Archbishop Di Noia told Catholic News Service June 26 the Vatican needed to help people who have strong objections to the council see "that these disagreements don't have to be dividing or keep us from the same Communion table."
"It is possible to have theological disagreements while remaining in communion with the see of Peter," he said.
"Part of what we're saying is that when you read the documents (of Vatican II), you can't read them from the point of view of some liberal bishops who may have been participants (at the council), you have to read them at face value," Archbishop Di Noia told CNS. "Given that the Holy Spirit is guiding the church, the documents cannot be in discontinuity with tradition."

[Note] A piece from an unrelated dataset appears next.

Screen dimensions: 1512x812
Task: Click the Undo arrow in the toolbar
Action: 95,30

Questions under examination when talks began in 2009 included the concept of tradition; the post-Vatican II Roman Missal; the interpretation of Vatican II in continuity with Catholic doctrinal tradition; the themes of the unity of the church and the Catholic principles of ecumenism; the relationship between Christianity and non-Christian religions; and religious freedom.
"The theological dialogue has gone on for three years but now (the pope) is hoping to find the language or the modality for a reconciliation," Archbishop Di Noia told CNS. "We're at the stage of finessing, to help them find a formula which respects their own theological integrity."
When Archbishop Di Noia was undersecretary of the doctrinal congregation, he was involved with the pope's establishment in 2009 of the personal ordinariates, special structures for former Anglicans who want to be in full communion with the Catholic Church while preserving aspects of their Anglican spiritual and liturgical heritage.